(2) ChatGLM-6B model deployment and ptuning fine-tuning detailed tutorial

Introducing what is ChatGLM-6B

The following is the official words. The reason for choosing him is entirely because it can be used on consumer-grade computers. For a stronger 130B model, see https://github.com/THUDM/GLM-130B

ChatGLM-6Bis an 开源open, supported 中英双语conversational language model, based on General Language Model (GLM)the Schema , with 62100 million parameters.
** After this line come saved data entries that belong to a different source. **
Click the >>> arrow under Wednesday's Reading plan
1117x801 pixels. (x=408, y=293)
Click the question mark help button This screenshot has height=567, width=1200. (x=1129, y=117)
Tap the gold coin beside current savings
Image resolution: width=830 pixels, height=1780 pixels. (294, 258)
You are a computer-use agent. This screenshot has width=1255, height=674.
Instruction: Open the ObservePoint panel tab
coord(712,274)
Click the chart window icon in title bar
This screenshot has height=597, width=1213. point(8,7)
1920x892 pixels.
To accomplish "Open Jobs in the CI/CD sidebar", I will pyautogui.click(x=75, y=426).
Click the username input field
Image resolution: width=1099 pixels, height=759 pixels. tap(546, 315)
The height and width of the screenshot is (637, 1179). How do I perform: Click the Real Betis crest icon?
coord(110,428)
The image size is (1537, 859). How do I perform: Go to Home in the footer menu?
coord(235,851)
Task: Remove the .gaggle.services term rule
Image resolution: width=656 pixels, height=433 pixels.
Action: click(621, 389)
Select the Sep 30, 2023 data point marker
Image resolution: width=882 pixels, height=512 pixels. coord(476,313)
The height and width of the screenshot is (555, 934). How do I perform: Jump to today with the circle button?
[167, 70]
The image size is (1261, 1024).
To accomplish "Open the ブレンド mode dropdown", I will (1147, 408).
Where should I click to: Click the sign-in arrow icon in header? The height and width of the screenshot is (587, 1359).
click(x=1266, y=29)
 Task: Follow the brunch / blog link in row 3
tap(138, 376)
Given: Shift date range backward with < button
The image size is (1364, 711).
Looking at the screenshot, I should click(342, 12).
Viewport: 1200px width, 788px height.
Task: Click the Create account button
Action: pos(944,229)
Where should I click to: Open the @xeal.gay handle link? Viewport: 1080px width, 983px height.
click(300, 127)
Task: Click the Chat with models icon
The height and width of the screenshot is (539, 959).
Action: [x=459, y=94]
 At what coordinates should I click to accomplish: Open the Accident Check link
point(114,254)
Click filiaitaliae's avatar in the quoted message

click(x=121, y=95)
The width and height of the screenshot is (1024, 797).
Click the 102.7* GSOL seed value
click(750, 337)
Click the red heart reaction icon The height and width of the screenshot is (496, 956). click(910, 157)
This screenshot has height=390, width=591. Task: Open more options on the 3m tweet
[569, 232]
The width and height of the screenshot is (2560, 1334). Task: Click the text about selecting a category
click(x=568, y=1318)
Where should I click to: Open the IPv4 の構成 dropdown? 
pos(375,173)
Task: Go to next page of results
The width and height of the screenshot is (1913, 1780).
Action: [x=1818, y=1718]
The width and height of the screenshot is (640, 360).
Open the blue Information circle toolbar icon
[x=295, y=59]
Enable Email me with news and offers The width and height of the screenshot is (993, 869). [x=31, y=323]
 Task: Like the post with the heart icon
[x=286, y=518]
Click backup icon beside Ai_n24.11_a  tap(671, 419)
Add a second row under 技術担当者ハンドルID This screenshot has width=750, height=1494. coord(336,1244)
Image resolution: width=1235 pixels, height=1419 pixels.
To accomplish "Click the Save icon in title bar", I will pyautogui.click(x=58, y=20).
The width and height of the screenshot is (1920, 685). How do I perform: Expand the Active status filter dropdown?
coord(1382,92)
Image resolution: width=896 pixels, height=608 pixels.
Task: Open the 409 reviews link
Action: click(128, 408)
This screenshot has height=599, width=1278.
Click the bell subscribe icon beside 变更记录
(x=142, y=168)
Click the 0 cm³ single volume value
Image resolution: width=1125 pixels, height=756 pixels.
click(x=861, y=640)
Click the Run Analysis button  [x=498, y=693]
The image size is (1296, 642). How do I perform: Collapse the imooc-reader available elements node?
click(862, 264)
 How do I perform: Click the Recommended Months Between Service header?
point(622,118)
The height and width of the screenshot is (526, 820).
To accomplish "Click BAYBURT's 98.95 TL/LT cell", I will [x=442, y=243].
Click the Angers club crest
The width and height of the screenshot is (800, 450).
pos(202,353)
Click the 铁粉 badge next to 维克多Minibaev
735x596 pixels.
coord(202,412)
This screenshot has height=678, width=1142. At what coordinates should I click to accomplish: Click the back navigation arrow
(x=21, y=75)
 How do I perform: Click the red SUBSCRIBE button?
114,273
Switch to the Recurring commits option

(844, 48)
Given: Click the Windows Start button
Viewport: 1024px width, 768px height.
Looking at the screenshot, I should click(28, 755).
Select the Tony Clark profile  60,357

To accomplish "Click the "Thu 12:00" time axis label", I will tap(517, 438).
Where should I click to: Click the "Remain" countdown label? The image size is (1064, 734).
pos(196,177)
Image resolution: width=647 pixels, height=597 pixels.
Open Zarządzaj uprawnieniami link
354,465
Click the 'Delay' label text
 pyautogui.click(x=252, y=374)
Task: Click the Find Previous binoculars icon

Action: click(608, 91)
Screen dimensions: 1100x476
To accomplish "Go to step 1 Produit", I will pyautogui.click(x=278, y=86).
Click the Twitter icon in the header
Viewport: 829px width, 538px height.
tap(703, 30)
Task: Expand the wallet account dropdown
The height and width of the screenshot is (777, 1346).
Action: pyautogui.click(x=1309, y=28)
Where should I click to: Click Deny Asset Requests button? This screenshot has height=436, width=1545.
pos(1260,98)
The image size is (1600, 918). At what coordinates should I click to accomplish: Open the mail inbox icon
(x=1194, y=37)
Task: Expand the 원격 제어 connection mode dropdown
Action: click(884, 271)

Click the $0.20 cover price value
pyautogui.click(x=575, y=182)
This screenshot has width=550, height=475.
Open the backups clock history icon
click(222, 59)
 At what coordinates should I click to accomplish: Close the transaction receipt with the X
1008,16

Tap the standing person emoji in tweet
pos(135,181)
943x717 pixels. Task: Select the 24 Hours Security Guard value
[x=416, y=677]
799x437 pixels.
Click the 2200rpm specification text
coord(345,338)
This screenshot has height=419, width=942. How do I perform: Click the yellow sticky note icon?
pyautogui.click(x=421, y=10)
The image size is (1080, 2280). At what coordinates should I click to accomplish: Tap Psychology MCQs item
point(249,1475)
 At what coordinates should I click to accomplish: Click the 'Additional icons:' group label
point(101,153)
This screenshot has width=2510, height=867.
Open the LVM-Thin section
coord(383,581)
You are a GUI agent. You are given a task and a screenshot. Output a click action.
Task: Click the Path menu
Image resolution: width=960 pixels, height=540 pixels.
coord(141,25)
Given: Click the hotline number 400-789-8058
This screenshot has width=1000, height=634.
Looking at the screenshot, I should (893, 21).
Combined with 模型量化technology, users can 消费级的显卡deploy locally on the Internet (only 6GB of video memory is required at the INT4 quantization level). ChatGLM-6B uses technology similar to ChatGPT, optimized for Chinese Q&A and dialogue. After the Chinese-English bilingual training of 1T 标识Yuefu , supplemented by the blessing of 监督微调, 反馈自助, 人类反馈强化学习and other technologies, the 6.2 billion parameters ChatGLM-6Bhave been able to generate equivalent 符合人类偏好的回答. For more information, please refer to our blog .

In order to facilitate downstream developers to customize models for their own application scenarios, we have also implemented an efficient parameter fine-tuning method (use guide) P-Tuning v2based , and only 7GB of video memory is required to start fine-tuning at the INT4 quantization level.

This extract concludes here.